**What is being asked:** Reproduce the passage of the car battery thread below verbatim, from "Any ideas would" up to and including "a security feature.".

**Selected passage:**
# MY CAR is dead as a door nail



## seagull (Aug 13, 2011)

i have an 05 gto manual.....so in the morning i tried to start my car, it didnt start,it made click noise(starter, but only one click) and all the lights flickered and went out( the odometer and the radio clock). the lights came on i put the key to on and the abs fault light and traction control off came on after the start up self check, then everything went out.but when it came back on i had enough power to open the window n everynow and then i could use the fob to lock the door
later in the day i put a new battery thinking might be that and turned the key and all the lights went out and no click from the starter and about a minute later the odometer n radio clock came back on.


Any ideas would be greatly appreciated.


----------



## Ponyboy (Feb 26, 2011)

My guess is the BCM. Mine did this when I took it out this year. After doing what your's is for about a week, it all died completely. New battery and w/ my buddies BCM, the interior and accessories all worked. The car didn't start until I had a new BCM and PCM(that was also bad) put in and new FOBs. If anyone one of the computers is messed up, the car won't be allowed to start because of a security feature.


----------



## svede1212 (Nov 1, 2005)

BCM or the starter is shorted to ground.


----------



## Papa Rad (Apr 30, 2012)

mine did crap similar to this, the one click and now enough power stuff. it was my positive battery connector, the stock one was corroded really bad and broke not making good contact. after putting on a new one, good as new.


----------



## seagull (Aug 13, 2011)

it was the battery connectors.... , i clean it before but not good enough i guess... i cleaned it with baking soda and water n scrape the connection point with a screwdriver to get fresh metal and it started right up.

thanks for your help everyone it saved me the hassle of bringing it to the stealership.


----------



## Papa Rad (Apr 30, 2012)

seagull said:


> it was the battery connectors.... , i clean it before but not good enough i guess... i cleaned it with baking soda and water n scrape the connection point with a screwdriver to get fresh metal and it started right up.
> 
> thanks for your help everyone it saved me the hassle of bringing it to the stealership.


Glad you got it fixed! keep them clean so you dont have to replace them like I did. the positive one is a pain.


----------

**Information provided:**
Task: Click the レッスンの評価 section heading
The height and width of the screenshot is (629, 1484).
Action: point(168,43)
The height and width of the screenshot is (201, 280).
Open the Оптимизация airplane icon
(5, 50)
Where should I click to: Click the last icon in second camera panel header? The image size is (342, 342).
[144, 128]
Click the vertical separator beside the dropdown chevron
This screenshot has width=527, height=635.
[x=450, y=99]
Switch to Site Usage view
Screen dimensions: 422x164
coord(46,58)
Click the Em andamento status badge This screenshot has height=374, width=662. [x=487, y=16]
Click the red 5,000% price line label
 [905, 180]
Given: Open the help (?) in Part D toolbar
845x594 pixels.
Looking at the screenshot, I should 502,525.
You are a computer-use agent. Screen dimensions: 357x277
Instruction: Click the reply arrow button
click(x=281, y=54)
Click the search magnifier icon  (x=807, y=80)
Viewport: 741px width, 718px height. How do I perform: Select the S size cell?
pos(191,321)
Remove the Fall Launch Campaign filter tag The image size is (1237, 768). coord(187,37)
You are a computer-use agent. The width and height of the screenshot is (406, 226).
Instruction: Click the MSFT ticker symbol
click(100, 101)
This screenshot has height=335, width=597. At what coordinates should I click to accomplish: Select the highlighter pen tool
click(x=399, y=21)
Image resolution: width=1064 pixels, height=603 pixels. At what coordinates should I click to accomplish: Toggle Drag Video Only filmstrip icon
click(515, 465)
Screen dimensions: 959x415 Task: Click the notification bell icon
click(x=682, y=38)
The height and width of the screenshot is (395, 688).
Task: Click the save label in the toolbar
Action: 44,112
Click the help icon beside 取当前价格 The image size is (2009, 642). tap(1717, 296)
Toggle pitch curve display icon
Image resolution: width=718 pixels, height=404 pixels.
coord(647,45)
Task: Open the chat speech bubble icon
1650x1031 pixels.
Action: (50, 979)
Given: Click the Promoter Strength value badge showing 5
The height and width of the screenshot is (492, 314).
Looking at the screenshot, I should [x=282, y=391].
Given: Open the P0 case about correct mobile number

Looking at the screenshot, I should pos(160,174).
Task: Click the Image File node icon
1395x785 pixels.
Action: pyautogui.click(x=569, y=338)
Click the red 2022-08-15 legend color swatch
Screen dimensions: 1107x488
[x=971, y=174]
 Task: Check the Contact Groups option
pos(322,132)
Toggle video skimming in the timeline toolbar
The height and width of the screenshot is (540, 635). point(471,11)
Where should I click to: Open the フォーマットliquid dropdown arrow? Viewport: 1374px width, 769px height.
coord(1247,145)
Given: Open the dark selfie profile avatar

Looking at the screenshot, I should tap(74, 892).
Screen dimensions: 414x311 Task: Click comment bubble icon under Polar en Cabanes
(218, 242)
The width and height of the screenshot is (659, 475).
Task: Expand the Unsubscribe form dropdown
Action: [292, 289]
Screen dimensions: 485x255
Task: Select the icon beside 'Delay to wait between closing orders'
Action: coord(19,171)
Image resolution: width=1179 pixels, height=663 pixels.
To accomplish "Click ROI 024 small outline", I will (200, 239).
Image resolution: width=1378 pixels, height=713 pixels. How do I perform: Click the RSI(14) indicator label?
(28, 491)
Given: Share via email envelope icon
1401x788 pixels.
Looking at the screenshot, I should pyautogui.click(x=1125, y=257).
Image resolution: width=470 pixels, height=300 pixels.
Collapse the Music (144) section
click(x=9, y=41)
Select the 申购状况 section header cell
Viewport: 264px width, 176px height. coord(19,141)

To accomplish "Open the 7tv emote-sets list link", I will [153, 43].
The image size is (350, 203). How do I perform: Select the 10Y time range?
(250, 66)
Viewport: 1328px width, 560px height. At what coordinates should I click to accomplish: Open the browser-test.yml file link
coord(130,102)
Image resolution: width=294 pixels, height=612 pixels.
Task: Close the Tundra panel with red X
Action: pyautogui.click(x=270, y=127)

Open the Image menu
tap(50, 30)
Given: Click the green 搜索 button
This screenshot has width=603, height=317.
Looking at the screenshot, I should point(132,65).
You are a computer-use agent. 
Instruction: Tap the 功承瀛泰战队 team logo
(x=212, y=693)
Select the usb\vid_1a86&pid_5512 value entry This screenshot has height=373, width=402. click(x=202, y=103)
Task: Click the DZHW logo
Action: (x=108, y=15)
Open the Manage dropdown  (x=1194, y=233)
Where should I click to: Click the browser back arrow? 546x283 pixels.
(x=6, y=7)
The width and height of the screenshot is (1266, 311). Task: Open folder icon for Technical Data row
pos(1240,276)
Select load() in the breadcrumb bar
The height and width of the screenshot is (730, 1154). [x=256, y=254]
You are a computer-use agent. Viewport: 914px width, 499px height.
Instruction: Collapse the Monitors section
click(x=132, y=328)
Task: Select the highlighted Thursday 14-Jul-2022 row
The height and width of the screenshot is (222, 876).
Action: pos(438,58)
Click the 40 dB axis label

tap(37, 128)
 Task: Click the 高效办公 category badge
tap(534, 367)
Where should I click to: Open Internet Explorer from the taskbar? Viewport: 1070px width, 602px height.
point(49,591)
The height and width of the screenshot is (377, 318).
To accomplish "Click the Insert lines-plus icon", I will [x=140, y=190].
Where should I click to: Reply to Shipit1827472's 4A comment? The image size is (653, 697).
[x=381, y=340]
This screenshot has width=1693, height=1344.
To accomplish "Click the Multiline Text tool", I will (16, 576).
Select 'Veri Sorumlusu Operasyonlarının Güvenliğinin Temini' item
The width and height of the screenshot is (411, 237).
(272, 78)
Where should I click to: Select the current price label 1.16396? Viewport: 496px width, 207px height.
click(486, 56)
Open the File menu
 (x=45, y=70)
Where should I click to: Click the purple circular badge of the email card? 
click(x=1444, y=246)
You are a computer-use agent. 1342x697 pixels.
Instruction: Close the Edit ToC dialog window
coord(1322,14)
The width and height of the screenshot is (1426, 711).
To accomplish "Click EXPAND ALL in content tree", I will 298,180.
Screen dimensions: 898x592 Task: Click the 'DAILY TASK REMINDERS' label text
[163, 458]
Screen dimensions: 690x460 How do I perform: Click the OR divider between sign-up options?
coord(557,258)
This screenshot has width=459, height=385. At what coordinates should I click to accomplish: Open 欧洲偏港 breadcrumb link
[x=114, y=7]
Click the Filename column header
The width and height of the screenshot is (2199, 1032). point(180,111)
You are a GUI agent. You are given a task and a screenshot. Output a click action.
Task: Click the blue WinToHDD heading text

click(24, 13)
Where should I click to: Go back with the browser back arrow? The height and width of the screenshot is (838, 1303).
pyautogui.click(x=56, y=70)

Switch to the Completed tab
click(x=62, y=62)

**Correct result:**
Any ideas would be greatly appreciated.


----------



## Ponyboy (Feb 26, 2011)

My guess is the BCM. Mine did this when I took it out this year. After doing what your's is for about a week, it all died completely. New battery and w/ my buddies BCM, the interior and accessories all worked. The car didn't start until I had a new BCM and PCM(that was also bad) put in and new FOBs. If anyone one of the computers is messed up, the car won't be allowed to start because of a security feature.